Deputy Prime Minister Dmitry Rogozin

Russia's federal space agency will be replaced by a state corporation by the second half of 2015 as part of the government's latest bid to drastically reform its ailing space industry, Deputy Prime Minister Dmitry Rogozin said on a Sunday evening talk show, news agency TASS reported Monday.

The State Duma last week approved the abolishment of federal space agency Roscosmos, which will be replaced by a new state corporation, also to be called Roscosmos.

While the old Roscosmos was responsible primarily for mission planning, with other state entities building and designing space equipment, the new Roscosmos will unite all elements of the space process under one house.  

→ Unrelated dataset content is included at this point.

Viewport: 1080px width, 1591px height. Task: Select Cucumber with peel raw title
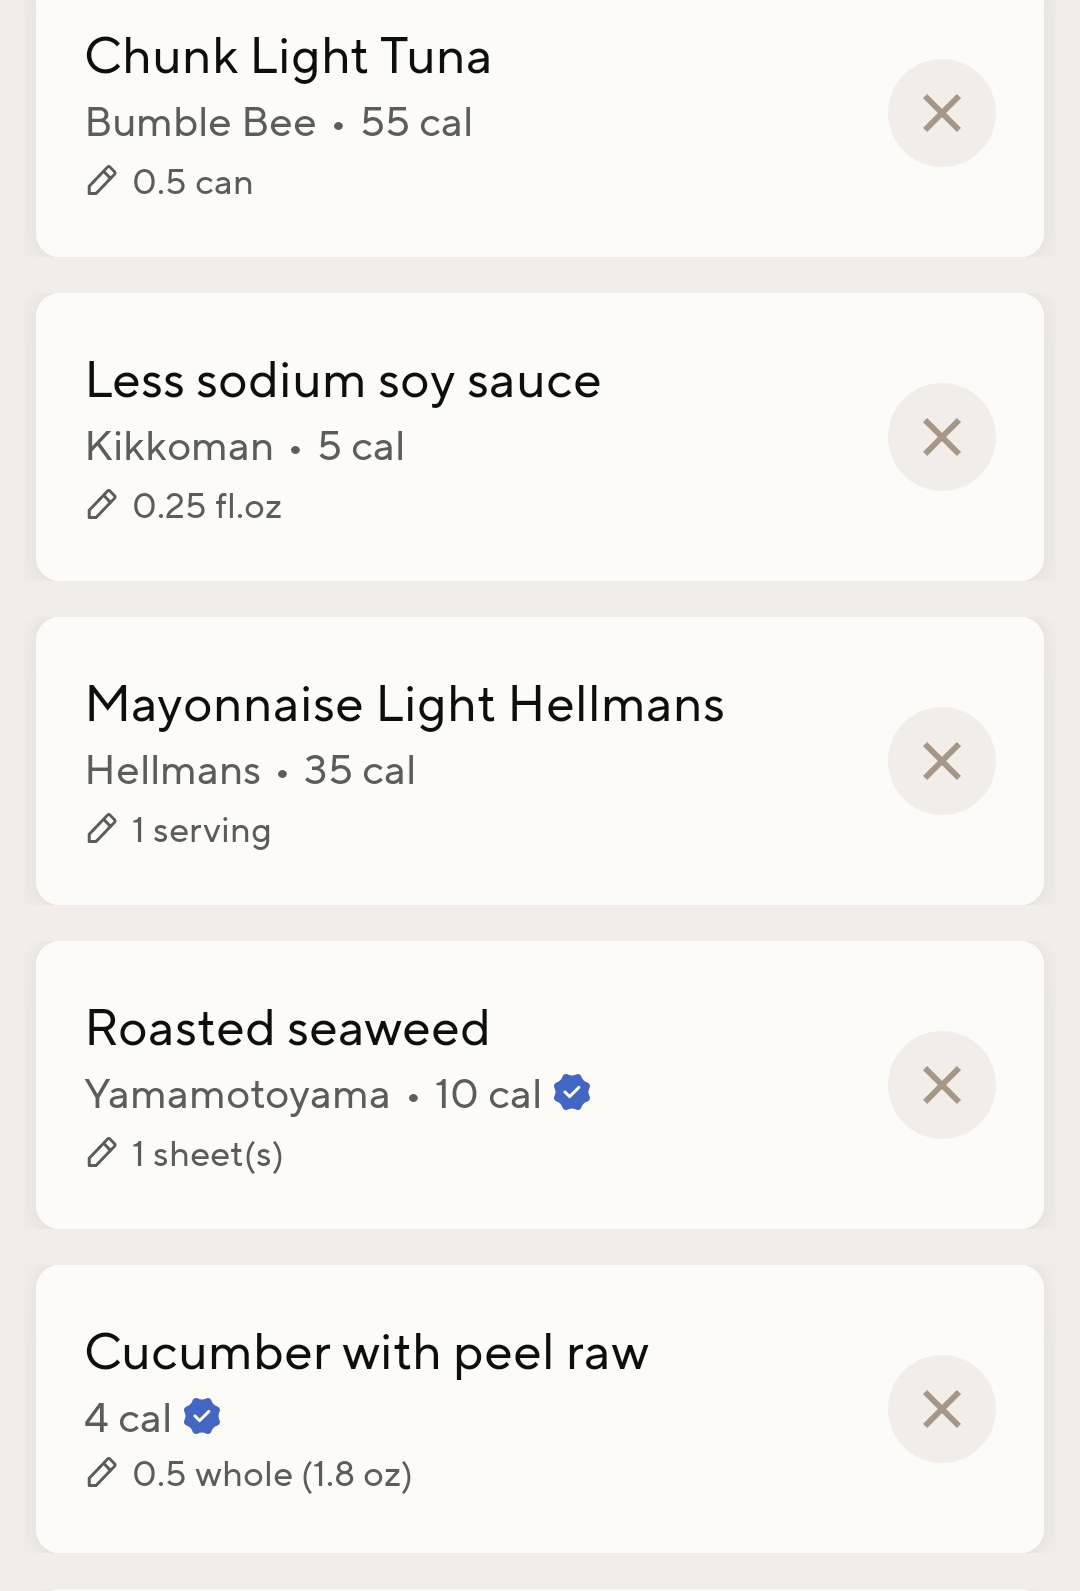(367, 1353)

Prime Minister Dmitry Medvedev announced the plan earlier this year after studying reform proposals over 2014 with Rogozin, who said the new organization will introduce "a completely different [level of] accountability for performance," TASS reported Monday.

Russia's space program has been plagued by corruption scandals and reports of financial mismanagement over the past several years, which Rogozin has credited as the root cause for a string of dramatic spacecraft disasters since 2010.

But the space industry's bigger problems lie with low employee wages and a decline in the quality of rocket manufacturing.

In its new, corporate identity, Roscosmos will be responsible not only for setting mission goals but managing wages for space industry workers and modernizing production facilities.

"It will take maybe another two to three years to intensively technically re-equip the rocket and space industry," Rogozin said on federal television channel Rossia-1 on Sunday.

Rogozin warned last week that Russia risks losing its 40 percent share of the global commercial satellite launch market to new firms emerging from the United States, such as the California-based SpaceX, if the industry's problems are not fixed by the government's reform efforts.